__Task statement__: After finding the line with "Select the Magic Wand tool", restate it and each remaining line of the material word for word, omitting every picture.

__Provided records__:

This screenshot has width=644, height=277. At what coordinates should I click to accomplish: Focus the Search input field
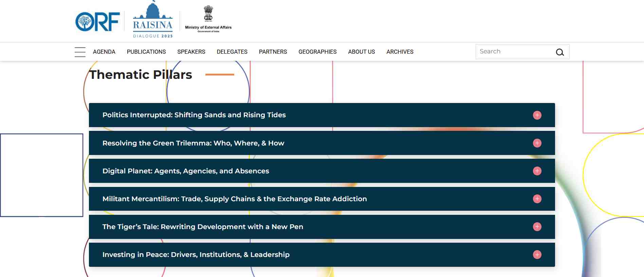(x=513, y=52)
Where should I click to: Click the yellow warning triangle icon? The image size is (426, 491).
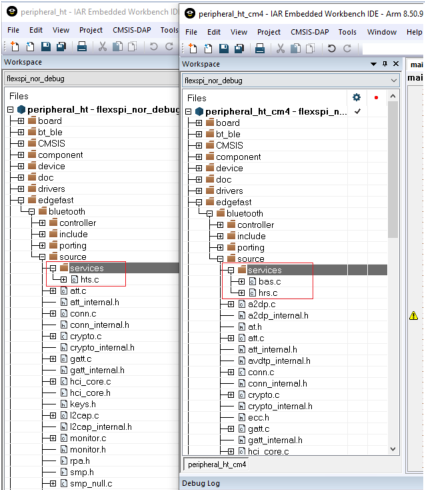click(413, 315)
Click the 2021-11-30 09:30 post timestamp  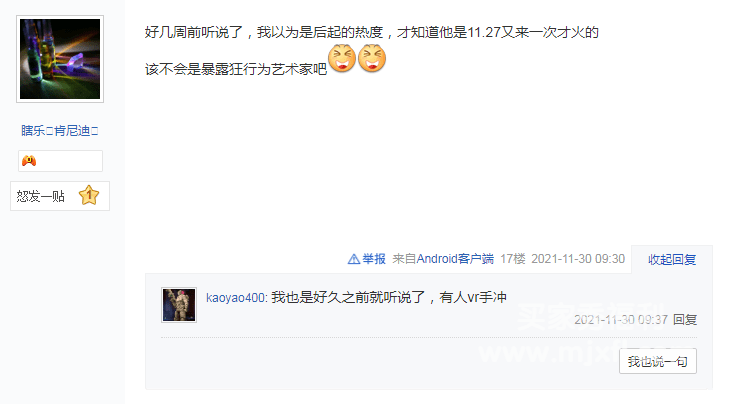pos(578,259)

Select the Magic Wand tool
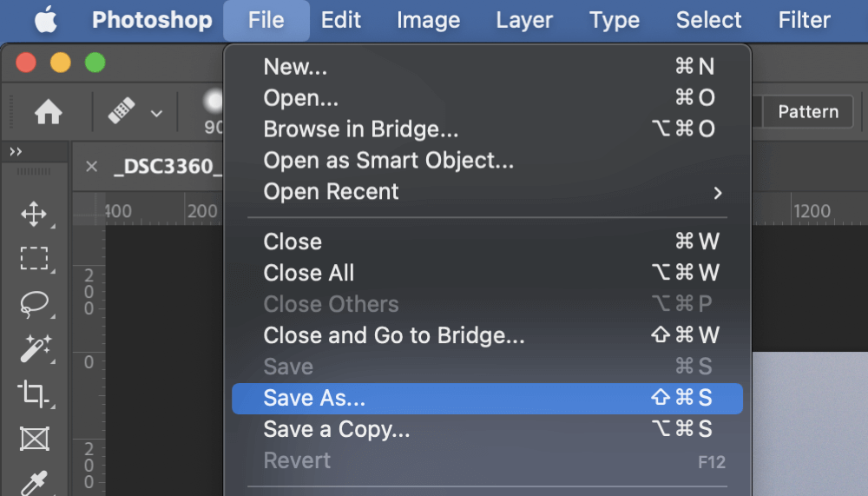(35, 348)
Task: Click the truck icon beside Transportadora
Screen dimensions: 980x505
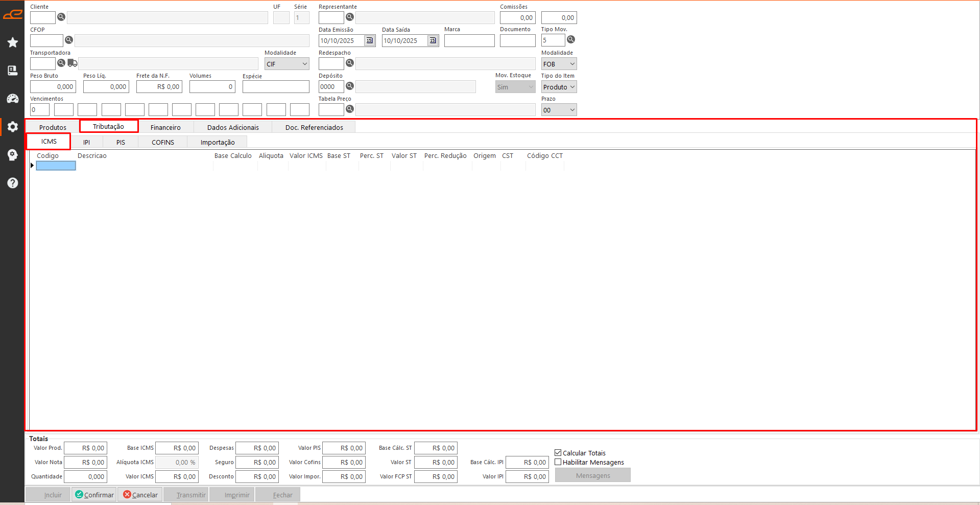Action: (73, 63)
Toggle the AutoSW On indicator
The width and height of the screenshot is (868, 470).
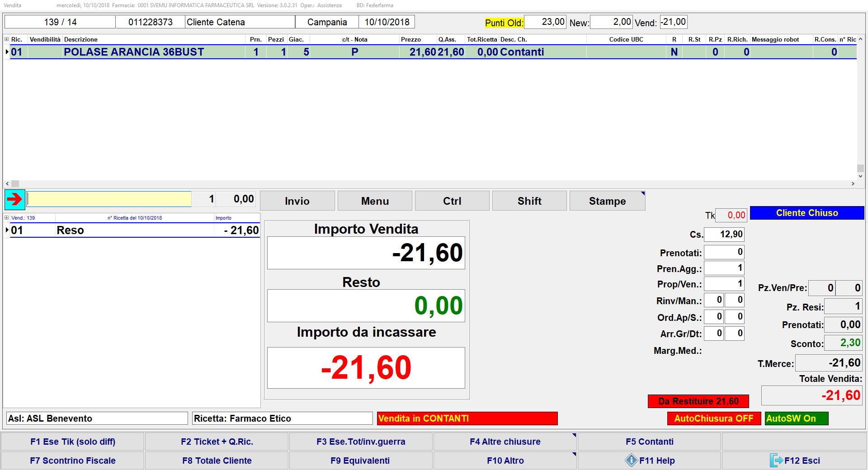pos(796,418)
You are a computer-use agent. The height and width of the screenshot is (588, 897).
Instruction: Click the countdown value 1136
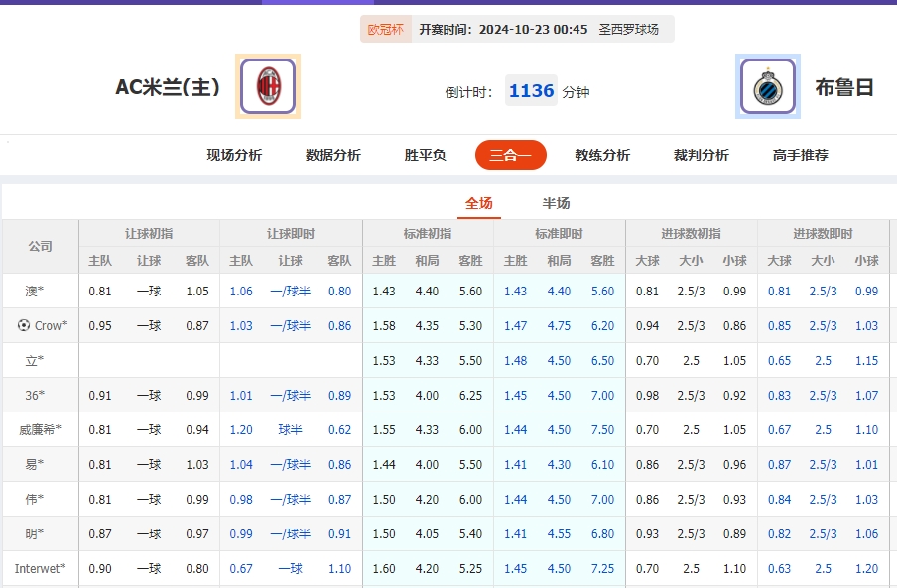pyautogui.click(x=531, y=89)
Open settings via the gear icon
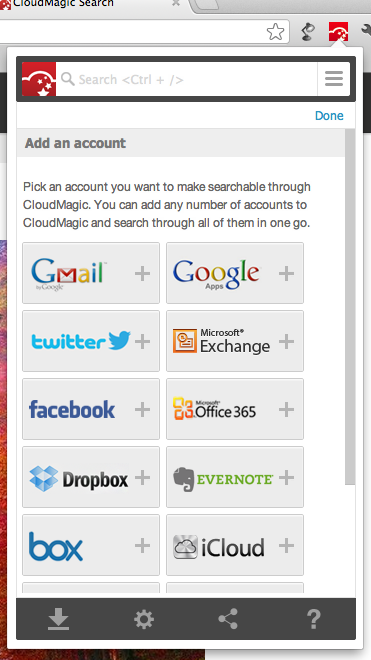Image resolution: width=371 pixels, height=660 pixels. 144,620
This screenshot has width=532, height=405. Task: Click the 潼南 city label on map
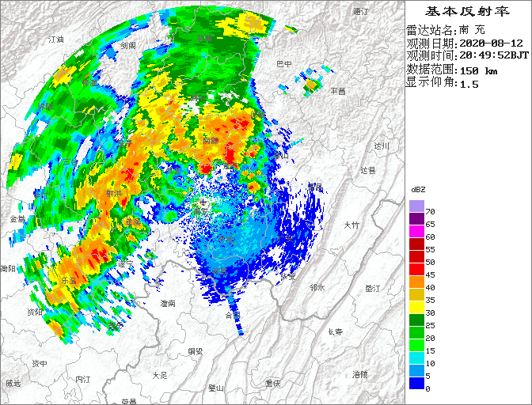click(168, 303)
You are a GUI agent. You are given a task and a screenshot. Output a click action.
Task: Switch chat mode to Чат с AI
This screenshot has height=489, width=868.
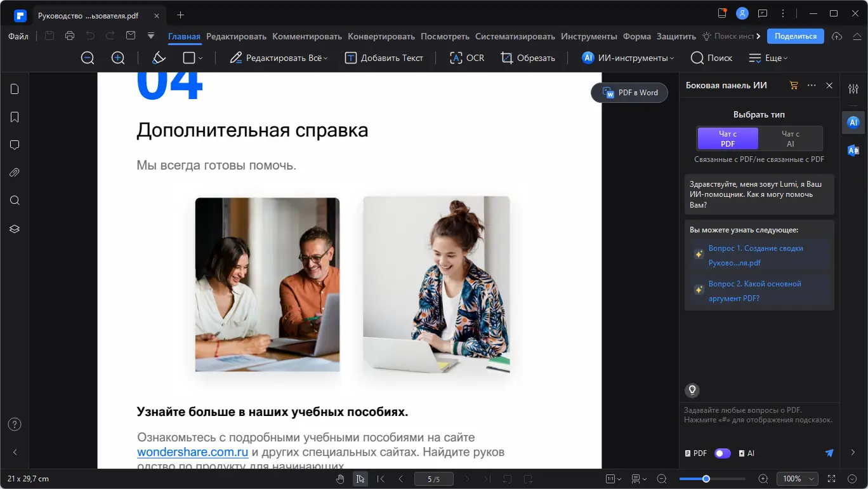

__Response__:
Select the Magic Wand tool
(35, 348)
Task: Click the truck icon beside Transportadora
Screen dimensions: 980x505
Action: (73, 63)
Toggle the AutoSW On indicator
The width and height of the screenshot is (868, 470).
pos(796,418)
You are a computer-use agent. The height and width of the screenshot is (588, 897).
Instruction: Click the countdown value 1136
pyautogui.click(x=531, y=89)
Open settings via the gear icon
Image resolution: width=371 pixels, height=660 pixels. 144,620
This screenshot has width=532, height=405. Task: Click the 潼南 city label on map
click(168, 303)
You are a GUI agent. You are given a task and a screenshot. Output a click action.
Task: Switch chat mode to Чат с AI
This screenshot has height=489, width=868.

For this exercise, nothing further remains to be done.